▶ **TO DO**: The reply should consist solely of the lines from the one with "Task: Toggle Bold formatting" through the final line of the listing, copied exactly, with no pictures.

▶ **DATA FOR REVIEW**:
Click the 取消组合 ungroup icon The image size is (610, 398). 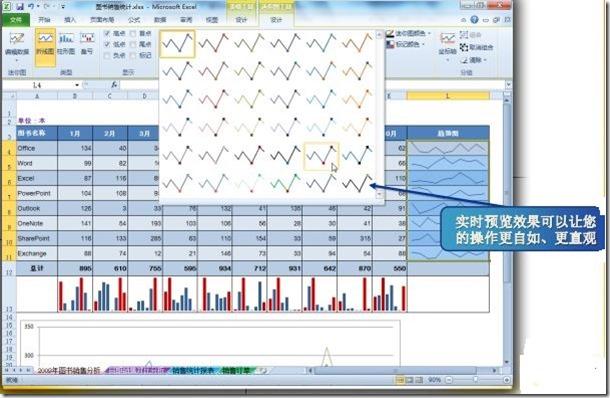[464, 47]
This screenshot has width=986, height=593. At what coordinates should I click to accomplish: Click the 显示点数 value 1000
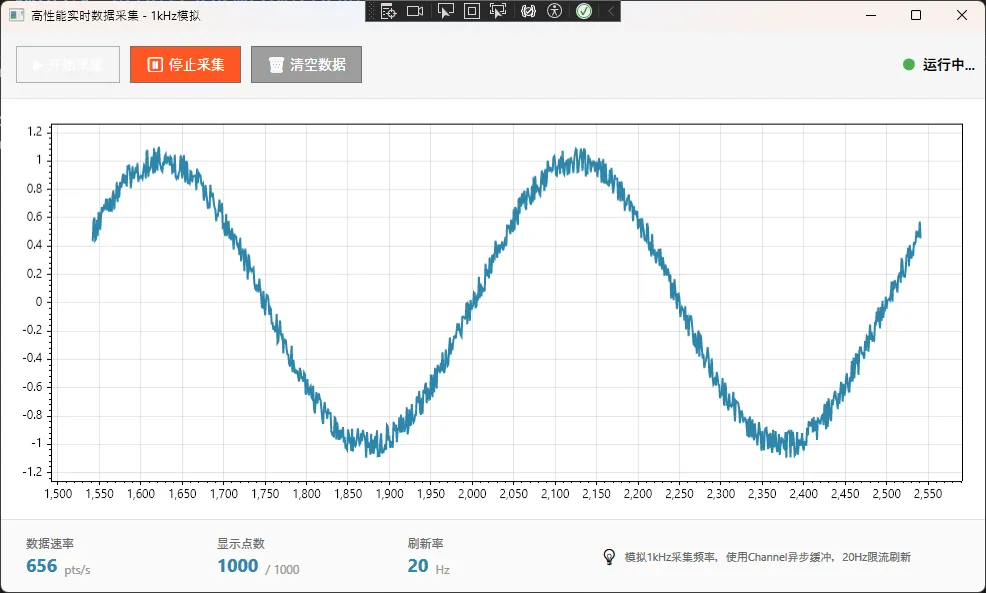[x=237, y=567]
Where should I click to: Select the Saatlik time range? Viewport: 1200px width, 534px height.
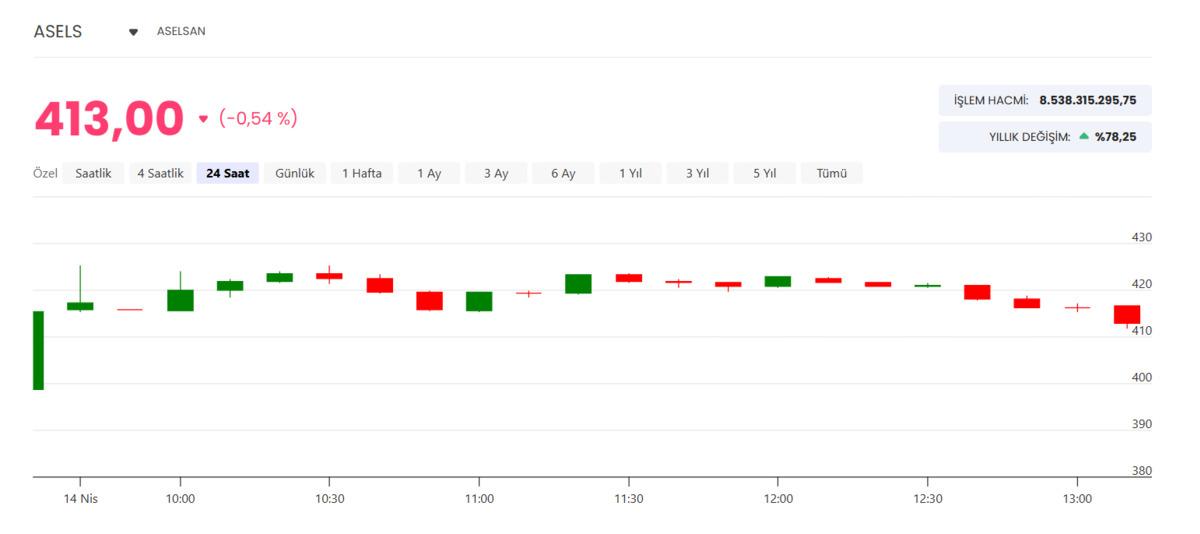pos(94,173)
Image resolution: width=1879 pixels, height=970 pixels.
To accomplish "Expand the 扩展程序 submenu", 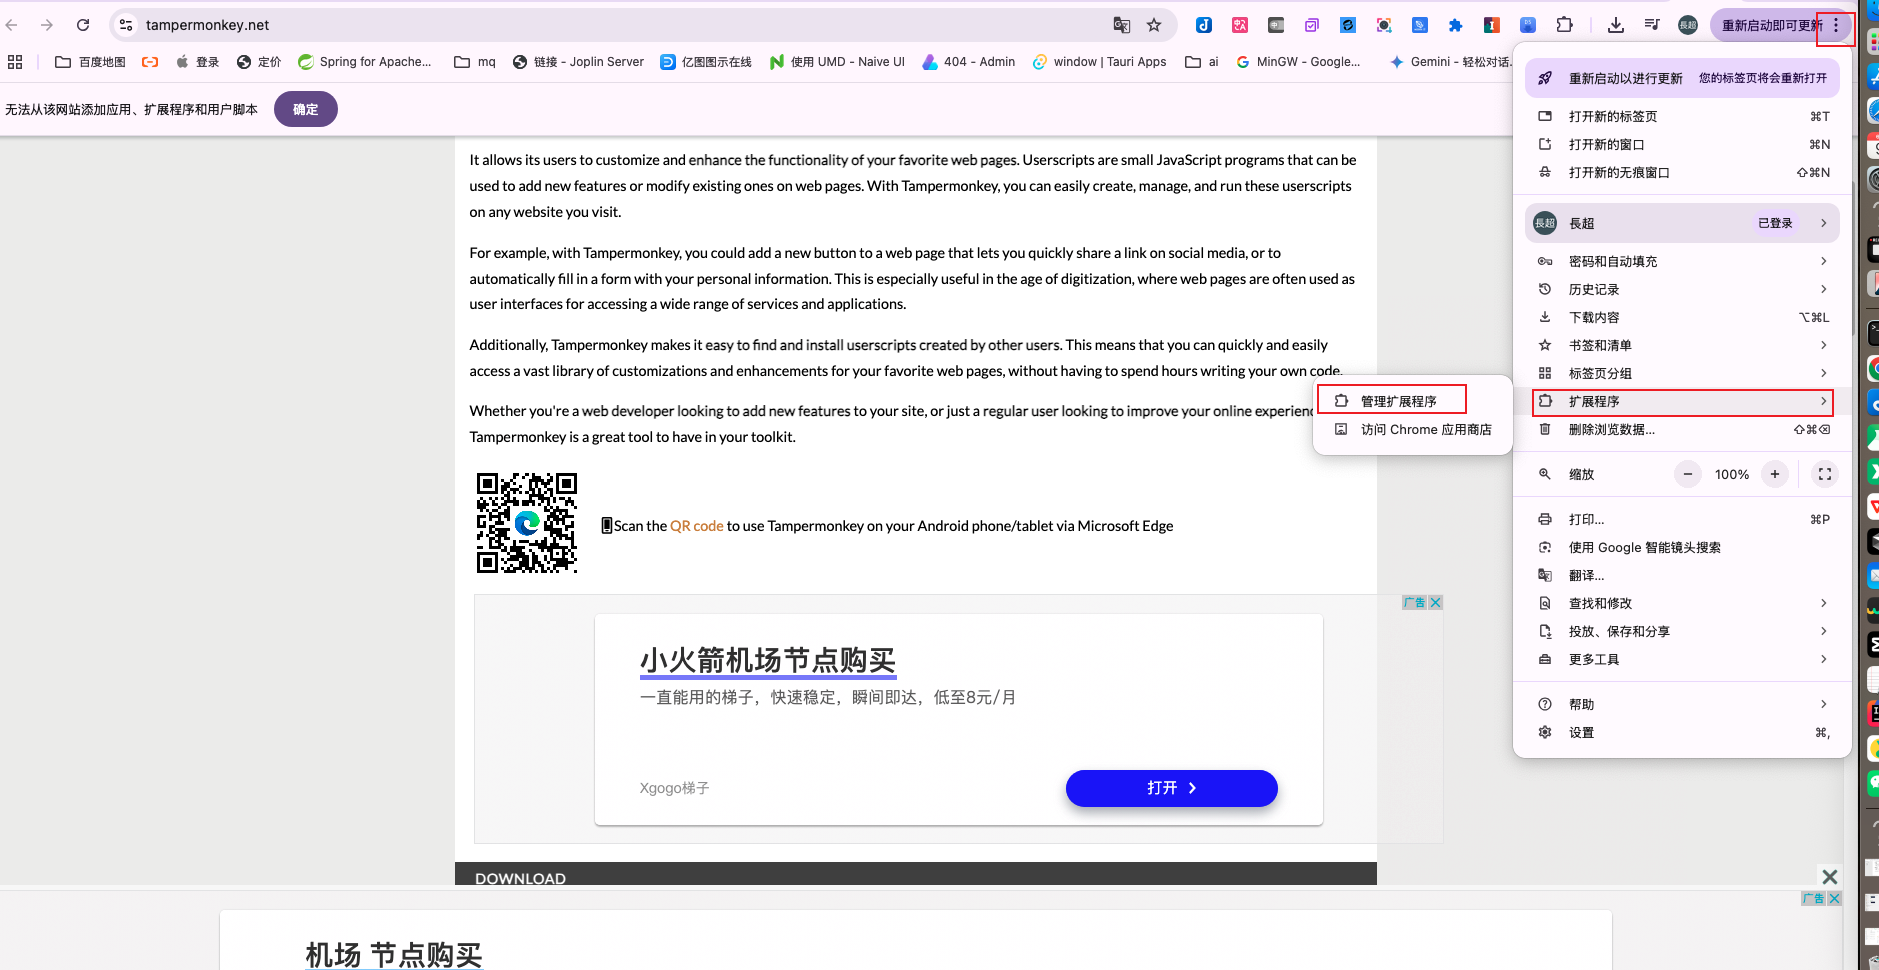I will pyautogui.click(x=1682, y=401).
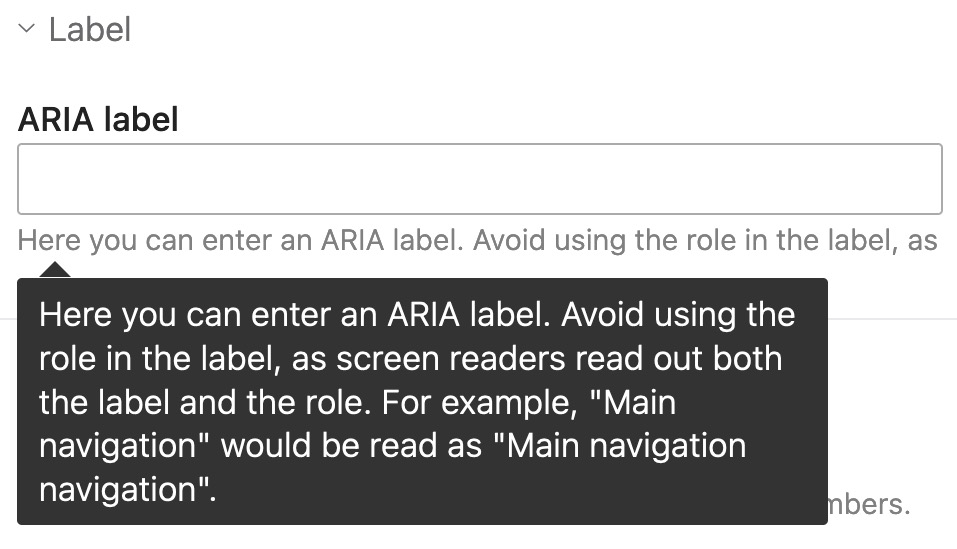Click the "Label" section heading text
Viewport: 957px width, 549px height.
(x=90, y=30)
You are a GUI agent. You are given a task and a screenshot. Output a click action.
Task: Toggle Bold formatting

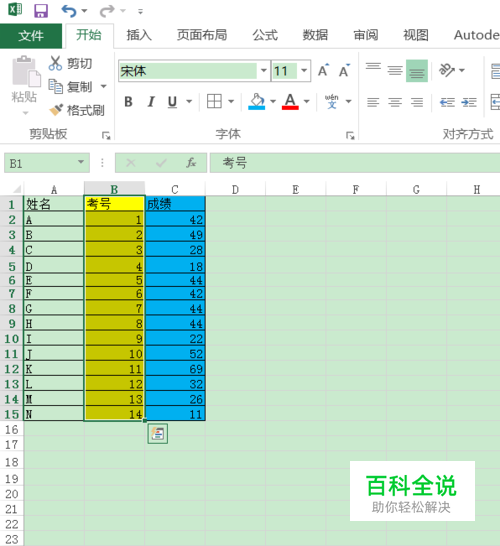click(128, 102)
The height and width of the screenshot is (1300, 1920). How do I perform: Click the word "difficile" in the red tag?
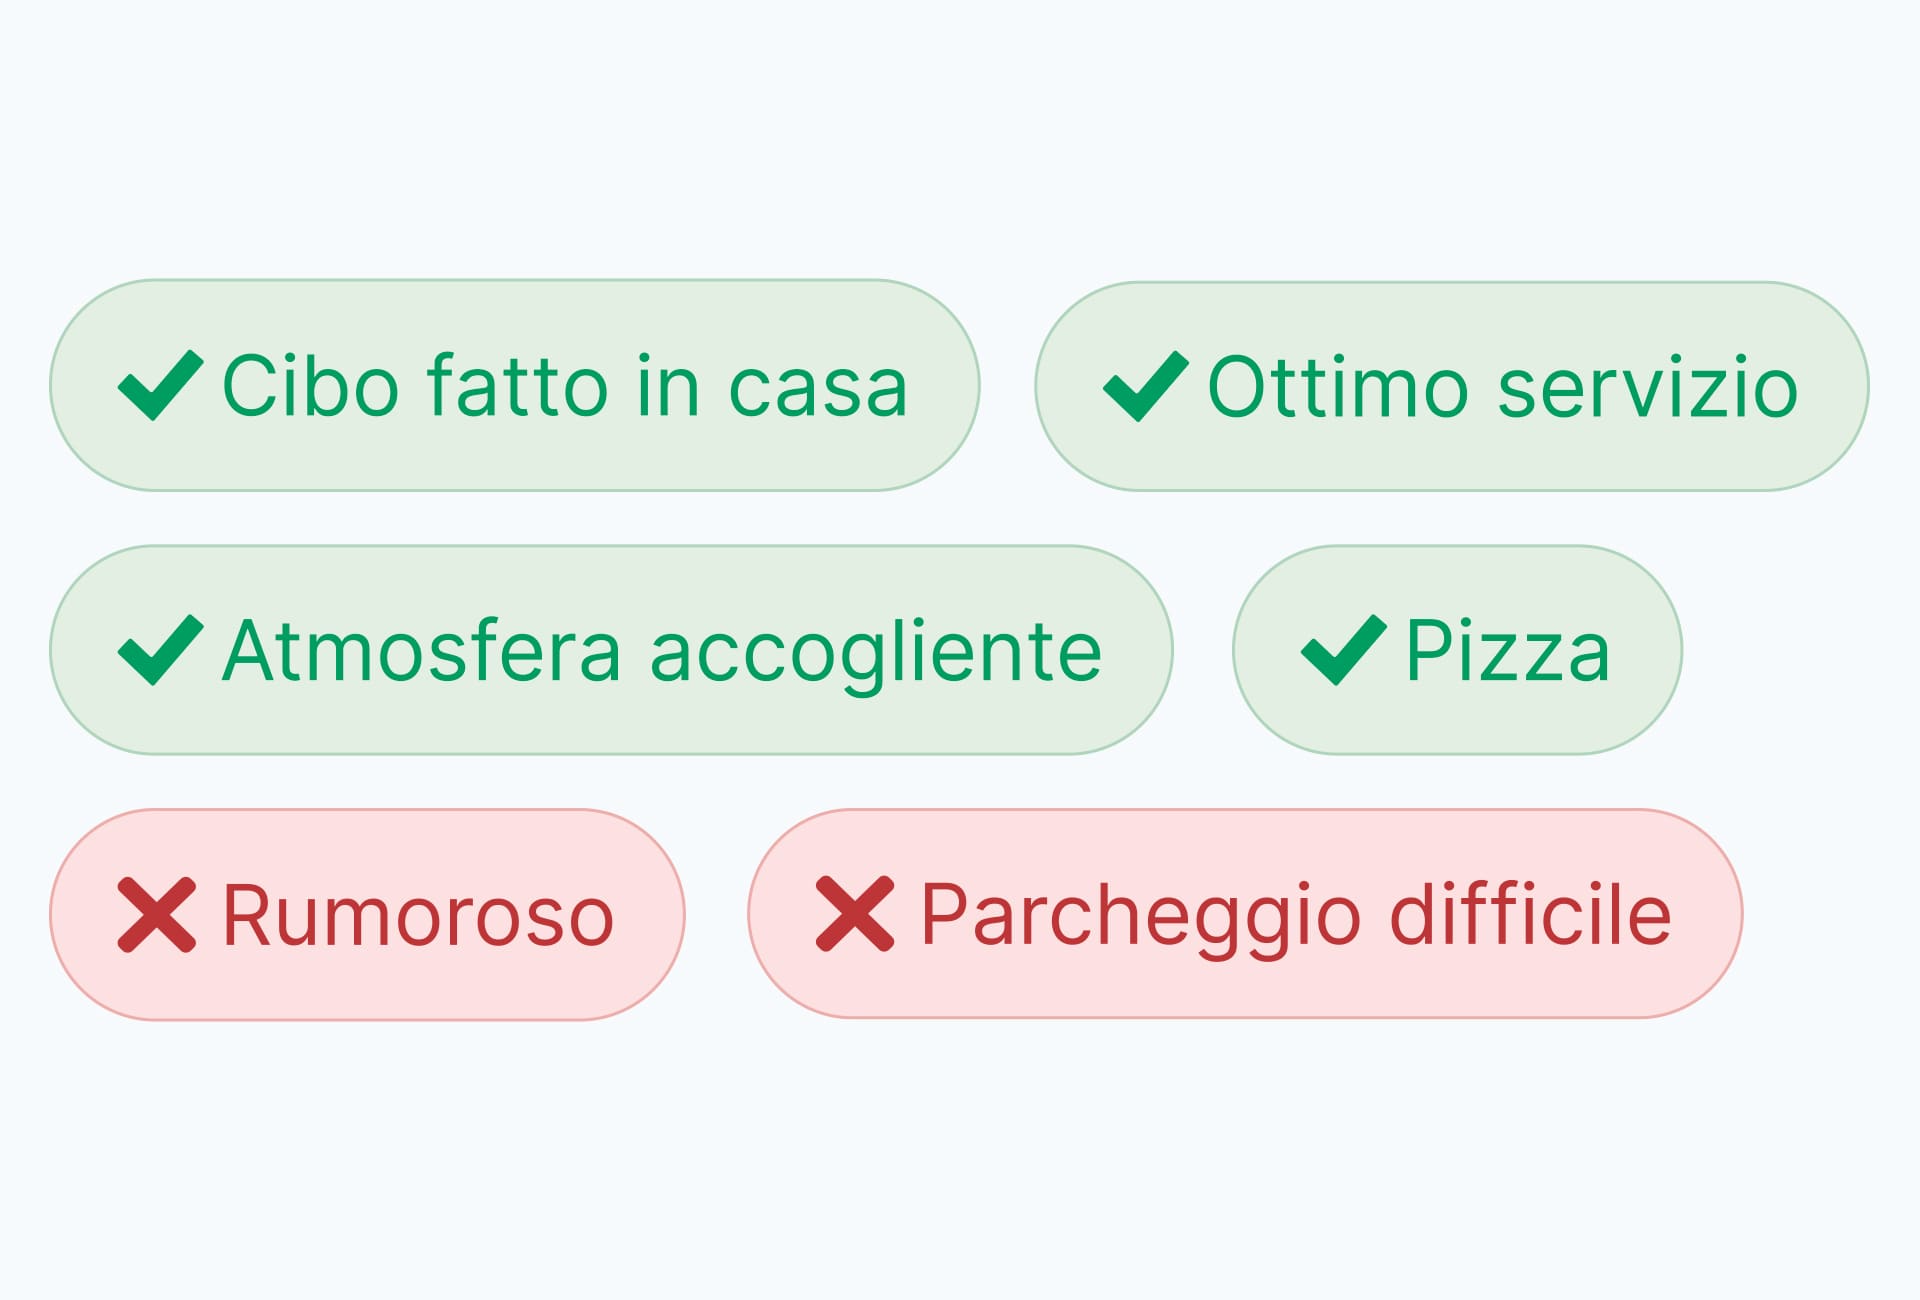[1531, 915]
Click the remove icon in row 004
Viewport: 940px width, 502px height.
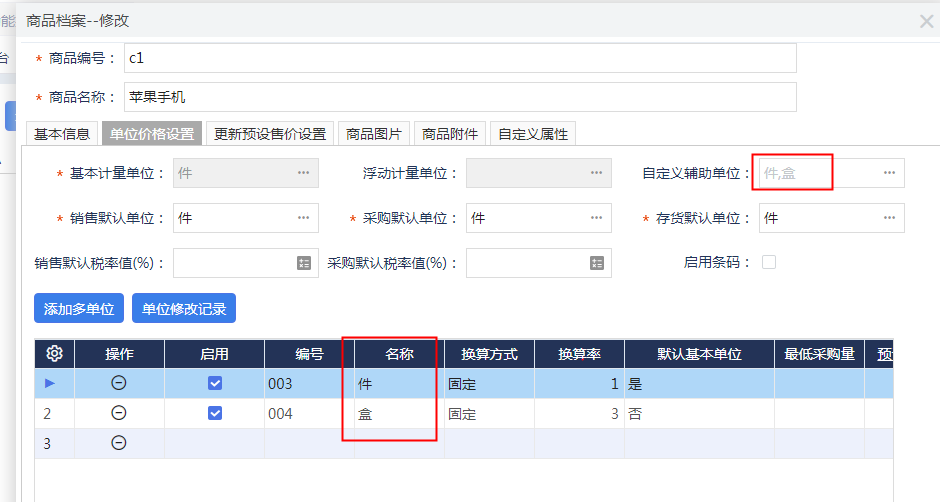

▶ **ANSWER FOR THIS EXERCISE**:
Task: Toggle Bold formatting

click(128, 102)
The height and width of the screenshot is (1300, 1920). How do I perform: Click the word "difficile" in the red tag?
[1531, 915]
Click the remove icon in row 004
Viewport: 940px width, 502px height.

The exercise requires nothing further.